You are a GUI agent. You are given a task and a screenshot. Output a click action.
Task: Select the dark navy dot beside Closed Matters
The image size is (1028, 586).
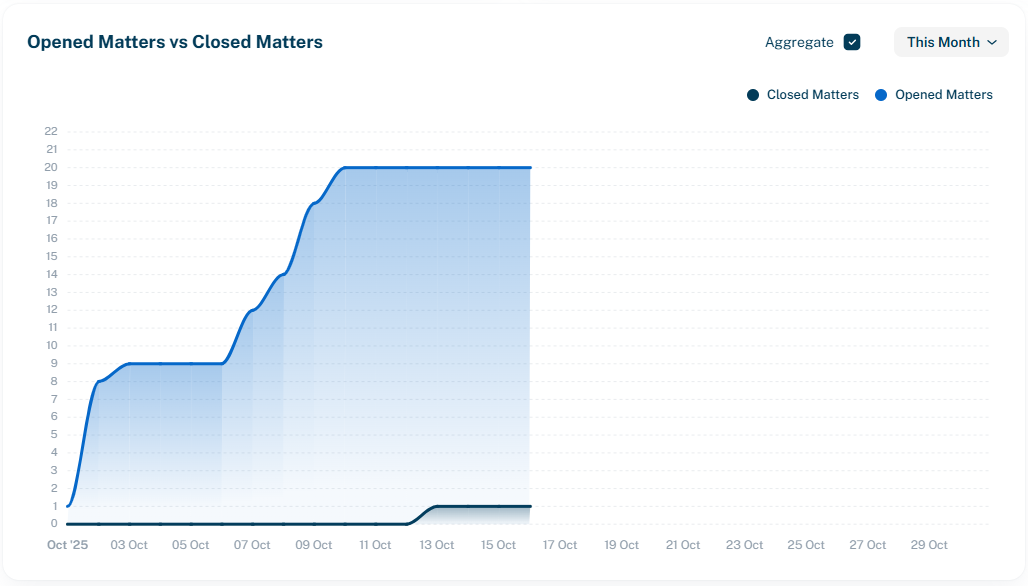point(751,94)
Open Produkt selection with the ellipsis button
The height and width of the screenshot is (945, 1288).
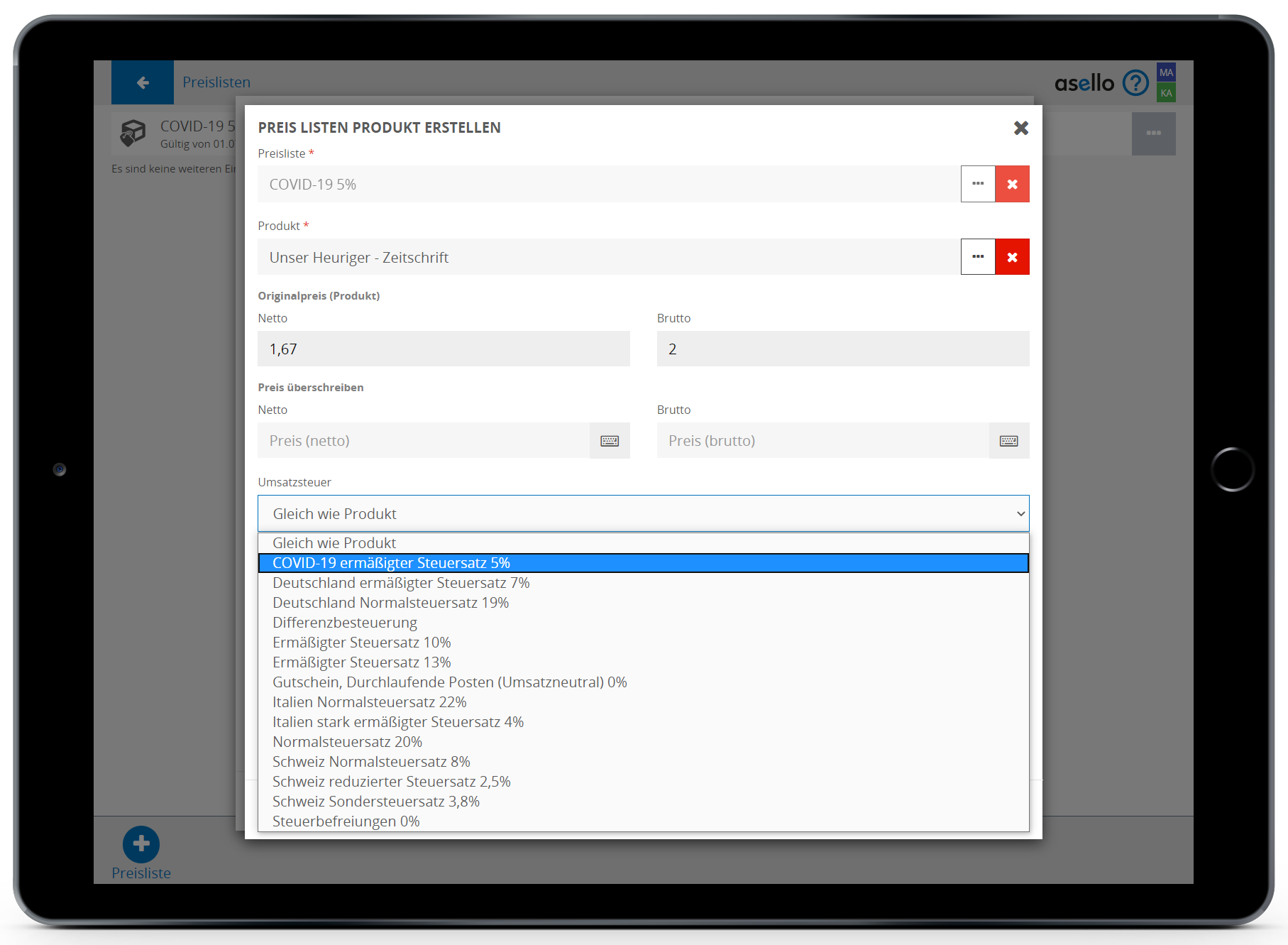[978, 257]
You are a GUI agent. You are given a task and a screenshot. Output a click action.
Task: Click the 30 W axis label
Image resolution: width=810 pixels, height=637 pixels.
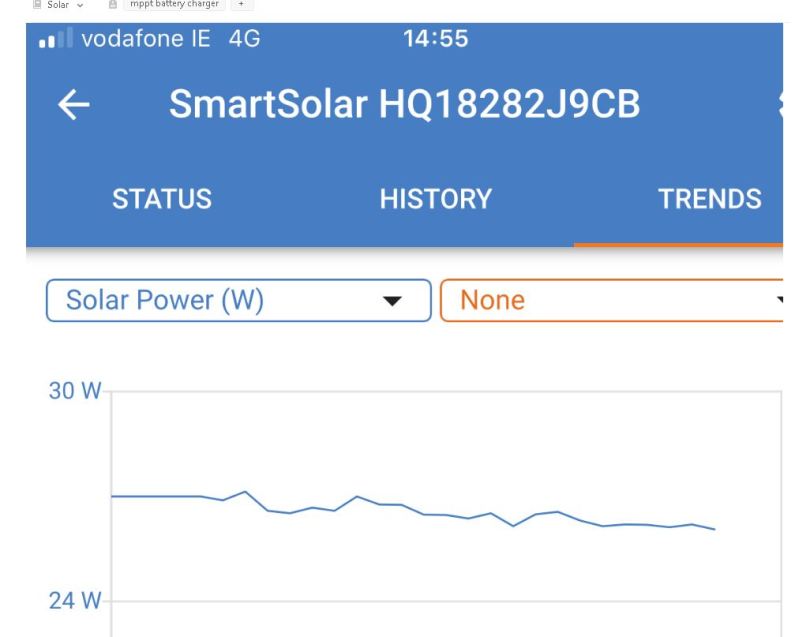point(75,391)
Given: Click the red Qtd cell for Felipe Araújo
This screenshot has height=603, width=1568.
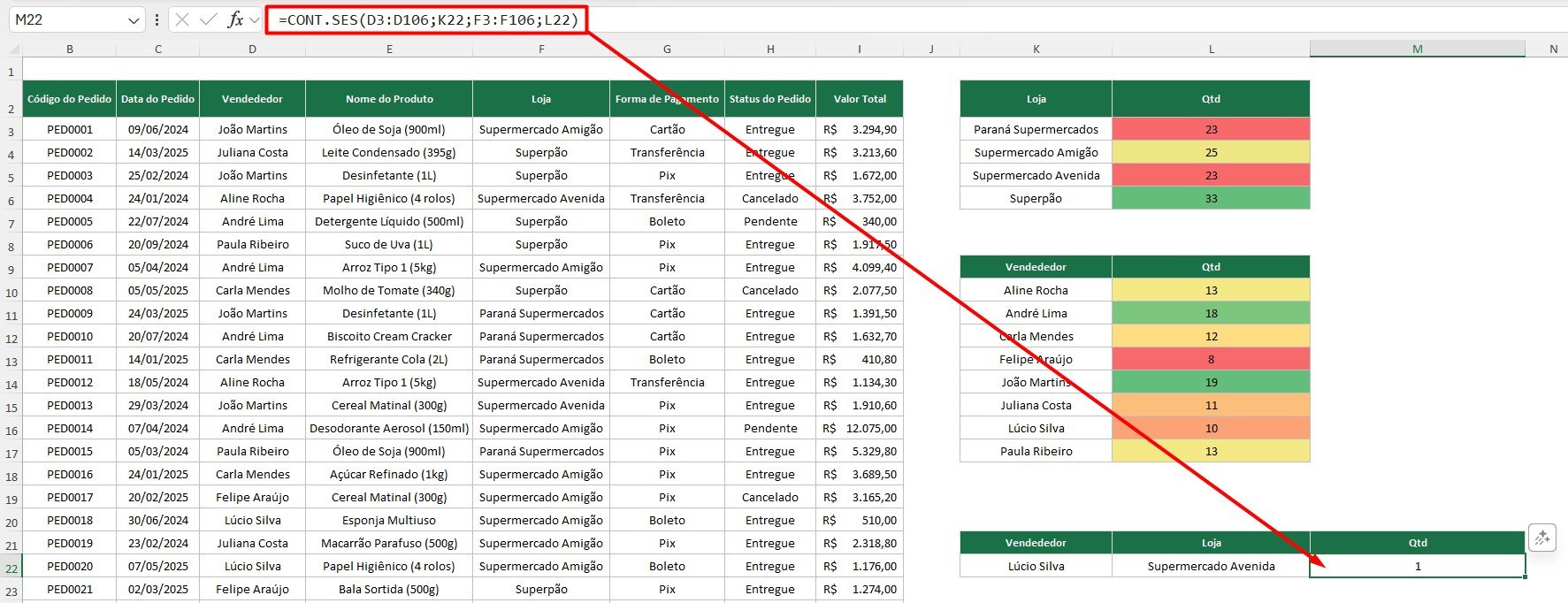Looking at the screenshot, I should point(1211,359).
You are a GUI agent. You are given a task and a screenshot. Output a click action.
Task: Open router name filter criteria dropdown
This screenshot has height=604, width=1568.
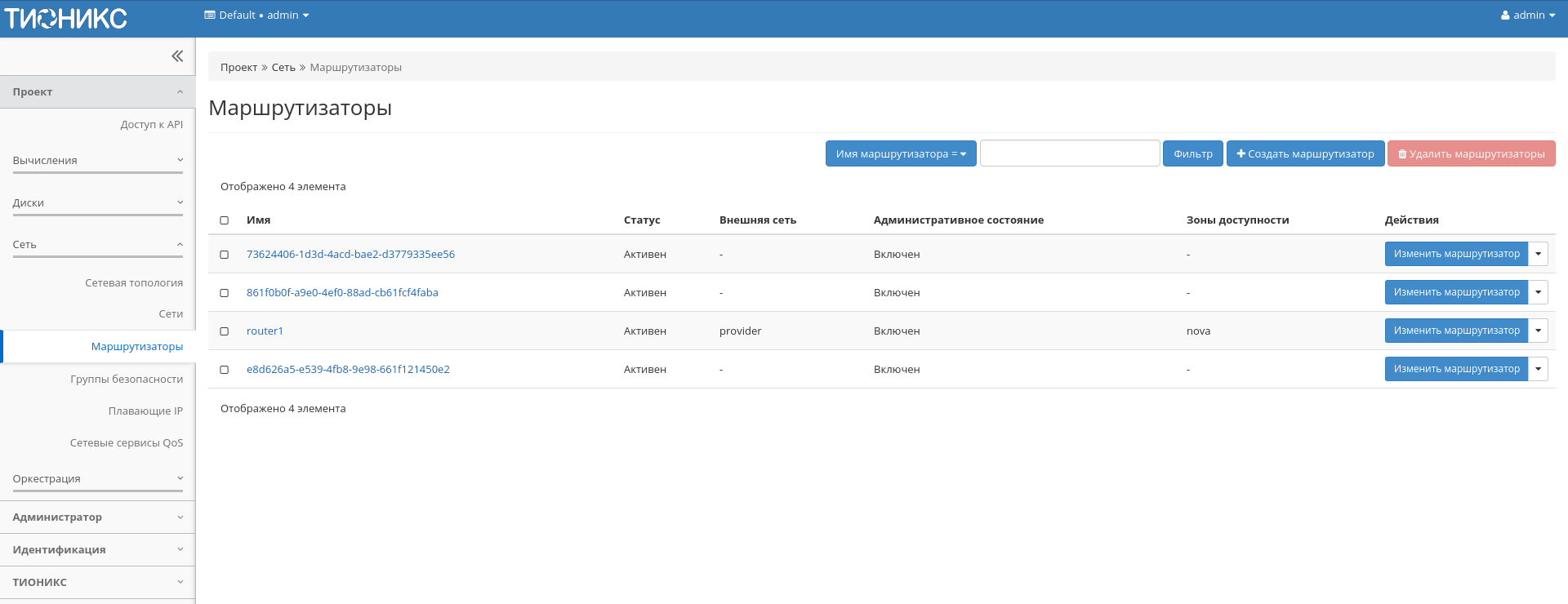pyautogui.click(x=900, y=153)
+++++
§ YOUR INSTRUCTIONS
Render every line of text in the data above as a JSON list of strings, one string per line, with blank lines omitted. Exclude the pictures.

§ RESULT BELOW
[
  "You are a GUI agent. You are given a task and a screenshot. Output a click action.",
  "Task: Select the dark navy dot beside Closed Matters",
  "The image size is (1028, 586).",
  "point(751,94)",
  "Open Produkt selection with the ellipsis button",
  "The height and width of the screenshot is (945, 1288).",
  "[978, 257]",
  "You are a GUI agent. You are given a task and a screenshot. Output a click action.",
  "Task: Click the 30 W axis label",
  "Image resolution: width=810 pixels, height=637 pixels.",
  "point(75,391)",
  "Given: Click the red Qtd cell for Felipe Araújo",
  "This screenshot has height=603, width=1568.",
  "Looking at the screenshot, I should point(1211,359).",
  "You are a GUI agent. You are given a task and a screenshot. Output a click action.",
  "Task: Open router name filter criteria dropdown",
  "This screenshot has height=604, width=1568.",
  "pyautogui.click(x=900, y=153)"
]